Mondial 2014: la présidente demande "de la civilité" aux Brésiliens

La présidente Dilma Rousseff a demandé aux Brésiliens de montrer "de la joie et de la civilité" à quatre jours du début du Mondial de football. Le pays fait face à des manifestations et grèves. L'une d'entre elles, à São Paulo, menace de perturber jeudi le coup d'envoi de la compétition.

"Nous allons montrer l'exemple de la joie, de la force et de la civilité du Brésil", a déclaré la cheffe de l'Etat lors d'une inauguration à Belo Horizonte, l'une des douze villes qui s'apprêtent à accueillir des matchs. "Les visiteurs pourront cohabiter avec un peuple joyeux, généreux et hospitalier", a-t-elle assuré.

"Je suis sûre que la coupe sera aussi une fête et il est fondamental que la majorité de la population brésilienne ait le droit de profiter de cette grande fête", a-t-elle ajouté.

Menace de perturbations

La paralysie des transports à São Paulo à cause d'une grève des employés du métro menace de perturber le coup d'envoi jeudi du Mondial dans cette mégapole de 20 millions d'habitants. Ces derniers ont voté dimanche en assemblée générale la poursuite du débrayage, a expliqué une porte-parole du syndicat des employés du métro. "Nous allons maintenant décider des prochaines étapes", a-t-elle encore déclaré.

Le mouvement, qui a provoqué vendredi jusqu'à 250 kilomètres de bouchons à l'heure de pointe, a été jugé dimanche illégal par le Tribunal du travail régional de São Paulo. Il a sommé le syndicat de mettre fin au mouvement sous peine d'amende de 100'000 réals (quasi 40'000 francs suisses) par jour.

Au moins 12,2%

Les grévistes avaient menacé samedi de poursuivre pendant le Mondial s'ils n'obtenaient pas gain de cause. Quitte à perturber sérieusement l'accès le plus pratique à l'Arena Corinthians, hôte de la cérémonie d'ouverture, à laquelle 60'000 spectateurs sont attendus. Le stade doit aussi accueillir l'entrée en lice des Brésiliens dans "leur" Coupe du monde.

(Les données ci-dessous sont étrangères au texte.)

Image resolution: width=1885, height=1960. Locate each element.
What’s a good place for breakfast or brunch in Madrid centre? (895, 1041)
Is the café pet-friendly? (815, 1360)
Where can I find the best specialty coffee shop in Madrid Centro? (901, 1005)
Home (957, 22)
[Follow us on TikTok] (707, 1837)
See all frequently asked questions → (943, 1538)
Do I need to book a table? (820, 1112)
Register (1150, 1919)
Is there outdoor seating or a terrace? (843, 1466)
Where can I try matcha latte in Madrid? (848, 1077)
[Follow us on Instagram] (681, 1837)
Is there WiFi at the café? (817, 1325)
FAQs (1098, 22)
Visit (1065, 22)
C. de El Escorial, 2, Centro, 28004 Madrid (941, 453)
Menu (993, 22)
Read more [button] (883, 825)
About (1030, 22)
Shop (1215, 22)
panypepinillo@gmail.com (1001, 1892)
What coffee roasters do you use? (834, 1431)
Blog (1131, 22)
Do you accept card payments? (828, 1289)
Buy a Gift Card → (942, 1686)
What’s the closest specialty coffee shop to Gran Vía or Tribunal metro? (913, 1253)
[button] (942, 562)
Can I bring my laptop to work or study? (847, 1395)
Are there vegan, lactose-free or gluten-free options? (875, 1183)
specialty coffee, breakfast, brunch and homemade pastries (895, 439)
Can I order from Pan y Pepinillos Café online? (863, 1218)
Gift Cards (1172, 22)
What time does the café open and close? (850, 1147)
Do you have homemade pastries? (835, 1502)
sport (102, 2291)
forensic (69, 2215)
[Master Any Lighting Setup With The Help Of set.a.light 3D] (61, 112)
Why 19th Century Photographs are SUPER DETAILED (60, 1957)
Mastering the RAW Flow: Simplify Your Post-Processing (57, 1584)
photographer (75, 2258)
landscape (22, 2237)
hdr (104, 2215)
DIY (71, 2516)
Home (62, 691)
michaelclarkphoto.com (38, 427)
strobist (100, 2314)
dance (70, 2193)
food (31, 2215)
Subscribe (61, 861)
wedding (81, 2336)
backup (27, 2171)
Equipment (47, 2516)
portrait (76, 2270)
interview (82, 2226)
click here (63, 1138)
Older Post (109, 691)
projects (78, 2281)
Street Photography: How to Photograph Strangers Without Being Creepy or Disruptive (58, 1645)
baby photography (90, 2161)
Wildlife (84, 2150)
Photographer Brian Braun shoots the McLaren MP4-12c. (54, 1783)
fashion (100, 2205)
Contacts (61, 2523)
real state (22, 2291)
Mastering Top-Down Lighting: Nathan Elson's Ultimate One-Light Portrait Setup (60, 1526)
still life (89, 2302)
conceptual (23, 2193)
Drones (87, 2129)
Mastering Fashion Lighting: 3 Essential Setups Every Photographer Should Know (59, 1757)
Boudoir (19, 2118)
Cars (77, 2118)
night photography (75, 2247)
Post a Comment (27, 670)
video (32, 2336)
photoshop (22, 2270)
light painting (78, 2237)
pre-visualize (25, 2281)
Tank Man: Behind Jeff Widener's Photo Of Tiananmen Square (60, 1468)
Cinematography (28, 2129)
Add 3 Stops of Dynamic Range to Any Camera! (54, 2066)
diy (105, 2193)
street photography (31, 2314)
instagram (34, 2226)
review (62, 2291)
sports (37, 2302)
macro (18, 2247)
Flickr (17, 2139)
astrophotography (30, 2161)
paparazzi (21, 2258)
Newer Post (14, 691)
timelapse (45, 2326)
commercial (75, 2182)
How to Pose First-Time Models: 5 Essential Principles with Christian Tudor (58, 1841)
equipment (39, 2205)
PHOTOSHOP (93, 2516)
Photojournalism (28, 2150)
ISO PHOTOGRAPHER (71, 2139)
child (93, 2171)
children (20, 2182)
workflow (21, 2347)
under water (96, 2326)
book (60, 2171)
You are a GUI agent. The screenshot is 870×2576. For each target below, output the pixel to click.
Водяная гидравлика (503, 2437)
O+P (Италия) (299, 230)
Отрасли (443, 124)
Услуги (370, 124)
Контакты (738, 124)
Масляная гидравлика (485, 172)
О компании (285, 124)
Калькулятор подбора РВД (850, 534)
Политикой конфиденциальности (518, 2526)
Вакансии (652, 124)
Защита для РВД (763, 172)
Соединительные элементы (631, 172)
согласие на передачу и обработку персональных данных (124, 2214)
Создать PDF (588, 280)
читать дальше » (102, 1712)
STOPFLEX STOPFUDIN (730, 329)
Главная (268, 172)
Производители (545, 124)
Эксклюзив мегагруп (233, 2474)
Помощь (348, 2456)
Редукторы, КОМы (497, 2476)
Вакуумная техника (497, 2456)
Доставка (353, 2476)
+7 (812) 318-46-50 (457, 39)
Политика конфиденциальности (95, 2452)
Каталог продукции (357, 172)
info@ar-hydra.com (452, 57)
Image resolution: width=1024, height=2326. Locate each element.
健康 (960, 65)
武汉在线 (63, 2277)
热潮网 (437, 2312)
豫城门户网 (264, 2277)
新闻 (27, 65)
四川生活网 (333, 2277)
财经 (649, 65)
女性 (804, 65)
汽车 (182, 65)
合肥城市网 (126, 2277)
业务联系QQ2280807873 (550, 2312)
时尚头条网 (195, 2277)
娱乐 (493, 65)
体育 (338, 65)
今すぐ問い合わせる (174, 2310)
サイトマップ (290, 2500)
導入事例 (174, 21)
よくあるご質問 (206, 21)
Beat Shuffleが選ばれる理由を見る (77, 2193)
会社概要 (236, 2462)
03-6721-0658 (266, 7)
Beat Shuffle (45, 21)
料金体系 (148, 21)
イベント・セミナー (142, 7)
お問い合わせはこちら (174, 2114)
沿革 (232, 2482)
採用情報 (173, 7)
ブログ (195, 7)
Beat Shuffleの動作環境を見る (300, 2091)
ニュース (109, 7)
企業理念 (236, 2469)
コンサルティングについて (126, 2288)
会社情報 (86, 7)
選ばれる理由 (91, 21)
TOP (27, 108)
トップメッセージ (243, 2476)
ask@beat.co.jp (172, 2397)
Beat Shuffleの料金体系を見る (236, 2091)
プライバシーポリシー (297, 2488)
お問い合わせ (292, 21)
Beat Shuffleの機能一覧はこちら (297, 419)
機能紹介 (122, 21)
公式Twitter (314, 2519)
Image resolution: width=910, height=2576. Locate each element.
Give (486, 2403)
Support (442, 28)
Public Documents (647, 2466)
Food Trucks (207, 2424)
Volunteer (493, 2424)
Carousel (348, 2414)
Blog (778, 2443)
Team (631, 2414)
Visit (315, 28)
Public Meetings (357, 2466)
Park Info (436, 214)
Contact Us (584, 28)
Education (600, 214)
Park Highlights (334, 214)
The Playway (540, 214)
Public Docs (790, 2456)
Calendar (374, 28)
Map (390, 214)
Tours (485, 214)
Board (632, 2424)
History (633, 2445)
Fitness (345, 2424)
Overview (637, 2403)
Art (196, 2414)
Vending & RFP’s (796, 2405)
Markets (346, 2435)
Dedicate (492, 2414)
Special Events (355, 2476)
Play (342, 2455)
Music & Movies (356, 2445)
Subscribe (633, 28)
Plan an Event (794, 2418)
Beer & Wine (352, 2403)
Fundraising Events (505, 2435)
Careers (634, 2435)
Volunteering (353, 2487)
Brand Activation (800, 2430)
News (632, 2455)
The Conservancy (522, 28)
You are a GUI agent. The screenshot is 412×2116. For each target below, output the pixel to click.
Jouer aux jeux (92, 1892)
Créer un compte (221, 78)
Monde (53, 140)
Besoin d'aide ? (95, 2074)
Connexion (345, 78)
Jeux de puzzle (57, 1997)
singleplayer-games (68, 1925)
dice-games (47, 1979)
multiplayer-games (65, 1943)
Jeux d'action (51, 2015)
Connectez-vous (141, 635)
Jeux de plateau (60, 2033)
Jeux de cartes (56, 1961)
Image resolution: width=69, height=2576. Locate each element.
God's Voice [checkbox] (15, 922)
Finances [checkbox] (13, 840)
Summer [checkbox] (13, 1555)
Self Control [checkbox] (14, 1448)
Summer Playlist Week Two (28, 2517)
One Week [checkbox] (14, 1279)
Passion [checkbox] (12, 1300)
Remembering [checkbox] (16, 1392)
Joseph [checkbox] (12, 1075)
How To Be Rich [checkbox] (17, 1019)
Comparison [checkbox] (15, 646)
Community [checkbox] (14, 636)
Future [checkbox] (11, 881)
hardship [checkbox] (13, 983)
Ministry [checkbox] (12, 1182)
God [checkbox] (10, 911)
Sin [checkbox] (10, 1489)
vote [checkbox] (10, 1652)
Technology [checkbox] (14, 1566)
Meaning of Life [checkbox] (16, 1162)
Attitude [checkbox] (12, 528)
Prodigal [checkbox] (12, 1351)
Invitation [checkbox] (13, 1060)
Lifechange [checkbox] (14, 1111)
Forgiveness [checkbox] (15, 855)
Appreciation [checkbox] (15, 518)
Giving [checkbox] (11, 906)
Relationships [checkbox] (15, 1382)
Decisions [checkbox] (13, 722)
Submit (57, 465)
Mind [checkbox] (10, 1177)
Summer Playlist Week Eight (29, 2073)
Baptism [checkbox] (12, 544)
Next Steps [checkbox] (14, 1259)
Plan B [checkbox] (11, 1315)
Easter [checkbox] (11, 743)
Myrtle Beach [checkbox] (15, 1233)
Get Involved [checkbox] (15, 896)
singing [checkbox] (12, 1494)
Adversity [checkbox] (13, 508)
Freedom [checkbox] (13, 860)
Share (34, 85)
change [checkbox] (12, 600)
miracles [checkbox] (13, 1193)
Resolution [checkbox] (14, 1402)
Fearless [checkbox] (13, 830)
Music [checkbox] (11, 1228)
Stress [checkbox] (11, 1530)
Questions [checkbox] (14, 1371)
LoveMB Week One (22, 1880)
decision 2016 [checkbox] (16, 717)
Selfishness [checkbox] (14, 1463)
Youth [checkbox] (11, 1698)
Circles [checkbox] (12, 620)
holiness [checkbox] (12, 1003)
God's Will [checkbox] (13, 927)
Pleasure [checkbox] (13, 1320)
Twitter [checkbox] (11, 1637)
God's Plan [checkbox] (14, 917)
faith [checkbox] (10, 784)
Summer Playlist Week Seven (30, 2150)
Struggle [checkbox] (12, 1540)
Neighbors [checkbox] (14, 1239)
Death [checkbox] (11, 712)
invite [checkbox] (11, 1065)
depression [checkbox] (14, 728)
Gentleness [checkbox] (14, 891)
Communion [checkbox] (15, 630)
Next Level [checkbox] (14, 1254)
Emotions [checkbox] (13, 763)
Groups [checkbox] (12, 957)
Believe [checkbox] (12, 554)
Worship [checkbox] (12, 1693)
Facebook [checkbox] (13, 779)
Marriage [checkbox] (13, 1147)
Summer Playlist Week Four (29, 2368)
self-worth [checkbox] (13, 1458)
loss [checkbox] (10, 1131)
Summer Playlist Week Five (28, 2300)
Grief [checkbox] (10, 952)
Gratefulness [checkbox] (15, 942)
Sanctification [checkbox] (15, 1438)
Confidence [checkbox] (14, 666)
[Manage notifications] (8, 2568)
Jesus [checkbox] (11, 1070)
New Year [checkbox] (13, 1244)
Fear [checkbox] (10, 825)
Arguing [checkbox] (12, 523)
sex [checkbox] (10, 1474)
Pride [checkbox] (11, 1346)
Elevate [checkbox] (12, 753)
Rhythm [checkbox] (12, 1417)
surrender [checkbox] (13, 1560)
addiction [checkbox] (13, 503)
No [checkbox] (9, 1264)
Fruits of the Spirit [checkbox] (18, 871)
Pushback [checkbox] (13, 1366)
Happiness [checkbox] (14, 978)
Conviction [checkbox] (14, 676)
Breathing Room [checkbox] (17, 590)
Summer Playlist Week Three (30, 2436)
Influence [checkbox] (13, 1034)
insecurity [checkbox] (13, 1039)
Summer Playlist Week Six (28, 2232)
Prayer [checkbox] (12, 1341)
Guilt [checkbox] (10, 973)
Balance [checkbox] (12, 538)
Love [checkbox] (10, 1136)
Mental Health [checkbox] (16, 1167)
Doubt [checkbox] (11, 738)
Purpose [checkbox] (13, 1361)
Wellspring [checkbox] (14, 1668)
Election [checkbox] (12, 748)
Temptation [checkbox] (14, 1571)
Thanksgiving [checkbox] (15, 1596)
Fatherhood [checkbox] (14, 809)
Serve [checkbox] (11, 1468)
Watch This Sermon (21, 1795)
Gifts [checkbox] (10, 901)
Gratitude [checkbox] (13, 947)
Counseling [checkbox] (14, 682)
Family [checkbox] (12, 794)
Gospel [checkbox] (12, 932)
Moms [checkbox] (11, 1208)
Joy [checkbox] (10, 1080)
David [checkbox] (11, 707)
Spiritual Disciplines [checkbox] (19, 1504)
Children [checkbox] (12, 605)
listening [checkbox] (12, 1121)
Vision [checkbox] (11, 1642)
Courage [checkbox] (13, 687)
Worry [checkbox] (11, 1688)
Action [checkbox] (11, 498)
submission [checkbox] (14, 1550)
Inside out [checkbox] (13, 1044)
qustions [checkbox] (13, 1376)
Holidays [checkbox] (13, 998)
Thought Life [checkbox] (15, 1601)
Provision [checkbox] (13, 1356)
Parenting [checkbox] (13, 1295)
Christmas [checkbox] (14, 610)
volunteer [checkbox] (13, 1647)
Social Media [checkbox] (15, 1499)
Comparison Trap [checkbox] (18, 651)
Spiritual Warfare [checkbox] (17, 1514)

Les employés du métro, emprunté par 4,5 millions de personnes chaque jour, exigent un réajustement salarial d'au moins 12,2% en raison de l'augmentation du coût de la vie. Ils ont rejeté vendredi la dernière contre-offre de 9,5% faite par le gouvernement de l'Etat de São Paulo.

Cette grève s'inscrit dans un contexte plus vaste de mouvements sociaux sectoriels dans le pays depuis plusieurs semaines.